For Valentine’s Day, I wanted to bake my Lobster some extra cute cookies, and bring them to him at work. My goal was to bake cookies that looked like these:
But they actually didn’t look anything like them (dough kept cracking when I tried to make the swirl). However, they still came out cute, and tasted delicious.
I made two packages of sugar cookies, which resulted in exactly five dozen cookies (with three extra that were used as taste samples for my Dad and I). I packaged up all the cookies in nice glassine bags, and tied a bow to secure them. After making 10 bags, I realized that my Lobster didn’t need that many cookies (he’d get a tummy ache), so I set four aside. My thought was I would give everyone in my family some cookies with their Valentine’s Day cards.
I packed up the cookies for my Lobster, and then went to go put the remaining four bags in the dining room, to place them with everyone’s cards.
I put one bag of cookies on my Mom’s card.
I put one bag of cookies on my Dad’s card.
I put one bag of cookies on my Brother’s card.
Then I realized I had an extra bag of cookies.

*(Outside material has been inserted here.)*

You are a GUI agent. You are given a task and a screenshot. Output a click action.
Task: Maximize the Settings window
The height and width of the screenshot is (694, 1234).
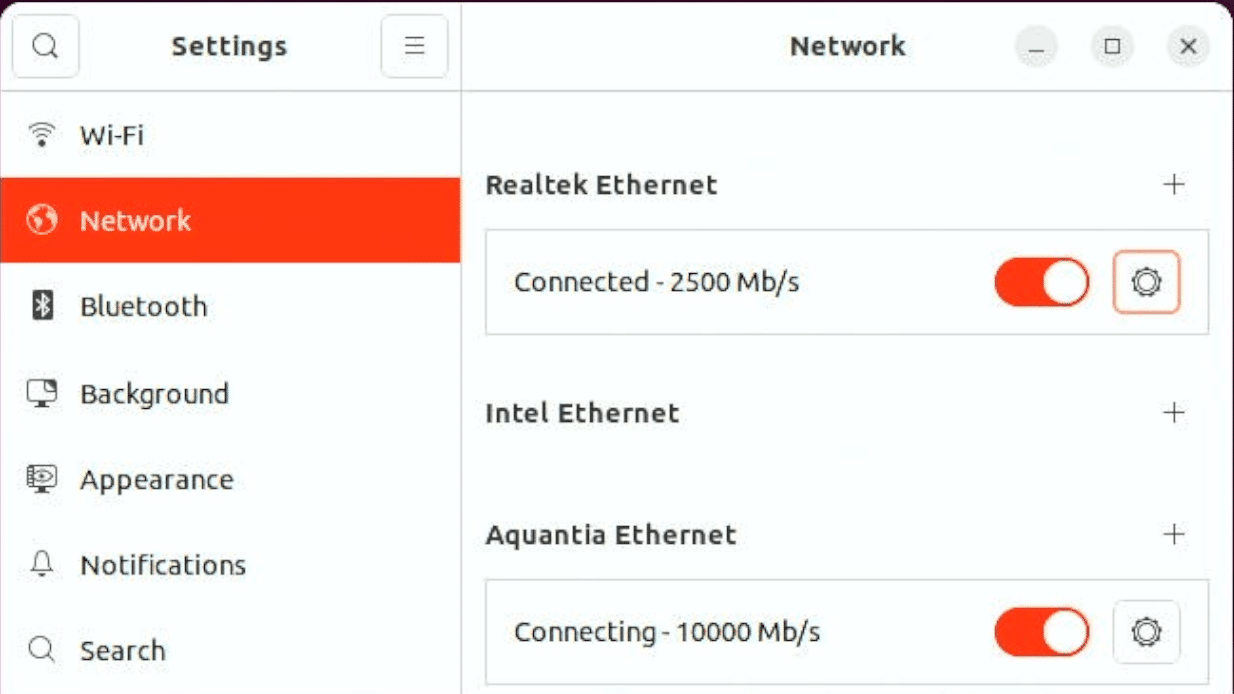pos(1112,46)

Then I cried.
I am so programmed to think that there are four other people in my family, I never even second guessed myself to put four bags aside. I got upset at myself for forgetting, and even more upset that Jen couldn’t enjoy the cookies.
When my Mom got home, I showed her the four bags of cookies and cards, and asked her what was wrong with that layout, and she didn’t notice either until I pointed it out.
Its weird how your brain gets programmed, and how you self consciously do thing without even realizing it.